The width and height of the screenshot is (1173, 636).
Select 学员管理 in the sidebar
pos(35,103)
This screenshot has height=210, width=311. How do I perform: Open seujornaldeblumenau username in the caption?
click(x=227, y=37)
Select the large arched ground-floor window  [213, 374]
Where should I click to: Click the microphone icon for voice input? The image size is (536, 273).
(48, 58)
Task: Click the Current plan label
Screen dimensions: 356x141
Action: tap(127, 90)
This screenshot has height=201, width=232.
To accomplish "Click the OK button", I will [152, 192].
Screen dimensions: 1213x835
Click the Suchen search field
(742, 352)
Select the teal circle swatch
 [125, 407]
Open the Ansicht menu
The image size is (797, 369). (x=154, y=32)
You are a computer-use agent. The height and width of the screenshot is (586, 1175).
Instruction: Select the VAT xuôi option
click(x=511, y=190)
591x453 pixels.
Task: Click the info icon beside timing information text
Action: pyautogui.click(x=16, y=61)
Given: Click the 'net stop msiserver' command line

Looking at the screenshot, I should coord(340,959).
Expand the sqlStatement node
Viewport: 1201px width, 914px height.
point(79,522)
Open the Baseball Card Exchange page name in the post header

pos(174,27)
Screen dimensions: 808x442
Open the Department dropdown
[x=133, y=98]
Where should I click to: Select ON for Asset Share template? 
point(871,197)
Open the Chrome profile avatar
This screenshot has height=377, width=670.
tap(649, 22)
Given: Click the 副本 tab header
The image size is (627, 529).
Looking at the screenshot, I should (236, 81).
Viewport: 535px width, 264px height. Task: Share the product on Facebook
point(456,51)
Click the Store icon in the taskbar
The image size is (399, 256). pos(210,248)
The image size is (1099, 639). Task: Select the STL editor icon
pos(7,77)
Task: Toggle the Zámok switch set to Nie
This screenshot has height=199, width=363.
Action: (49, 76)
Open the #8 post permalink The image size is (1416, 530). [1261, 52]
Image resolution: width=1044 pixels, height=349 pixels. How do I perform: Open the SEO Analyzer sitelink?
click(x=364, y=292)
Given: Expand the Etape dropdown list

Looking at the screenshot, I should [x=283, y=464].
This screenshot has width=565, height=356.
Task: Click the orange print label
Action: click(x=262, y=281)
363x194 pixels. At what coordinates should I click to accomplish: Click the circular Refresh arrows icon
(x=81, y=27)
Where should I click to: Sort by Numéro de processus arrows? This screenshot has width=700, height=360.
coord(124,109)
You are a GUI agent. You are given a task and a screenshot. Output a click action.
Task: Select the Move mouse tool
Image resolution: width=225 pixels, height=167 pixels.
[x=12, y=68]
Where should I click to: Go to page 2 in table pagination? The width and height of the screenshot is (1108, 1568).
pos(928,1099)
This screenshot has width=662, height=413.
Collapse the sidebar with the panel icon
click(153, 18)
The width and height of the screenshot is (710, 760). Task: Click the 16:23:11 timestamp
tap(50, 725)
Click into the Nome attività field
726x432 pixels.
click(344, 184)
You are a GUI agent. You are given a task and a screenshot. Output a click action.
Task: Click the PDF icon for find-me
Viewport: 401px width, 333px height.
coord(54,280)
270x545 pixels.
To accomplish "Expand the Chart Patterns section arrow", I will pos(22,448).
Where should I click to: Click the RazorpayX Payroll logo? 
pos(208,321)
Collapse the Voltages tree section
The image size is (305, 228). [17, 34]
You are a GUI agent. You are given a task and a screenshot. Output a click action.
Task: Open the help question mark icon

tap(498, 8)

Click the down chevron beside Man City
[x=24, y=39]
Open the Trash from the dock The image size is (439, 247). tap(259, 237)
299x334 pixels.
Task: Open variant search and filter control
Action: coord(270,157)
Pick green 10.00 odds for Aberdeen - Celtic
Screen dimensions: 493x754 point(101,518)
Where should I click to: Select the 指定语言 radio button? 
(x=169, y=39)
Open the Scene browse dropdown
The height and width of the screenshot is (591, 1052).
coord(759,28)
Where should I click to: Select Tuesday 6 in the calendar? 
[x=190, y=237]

**What is required:** Copy, word for word, the line that contains "Where should I click to: Select the" and every line after it through the end of the records, and nothing else.

**Exercise output:**
Where should I click to: Select the 指定语言 radio button? 
(x=169, y=39)
Open the Scene browse dropdown
The height and width of the screenshot is (591, 1052).
coord(759,28)
Where should I click to: Select Tuesday 6 in the calendar? 
[x=190, y=237]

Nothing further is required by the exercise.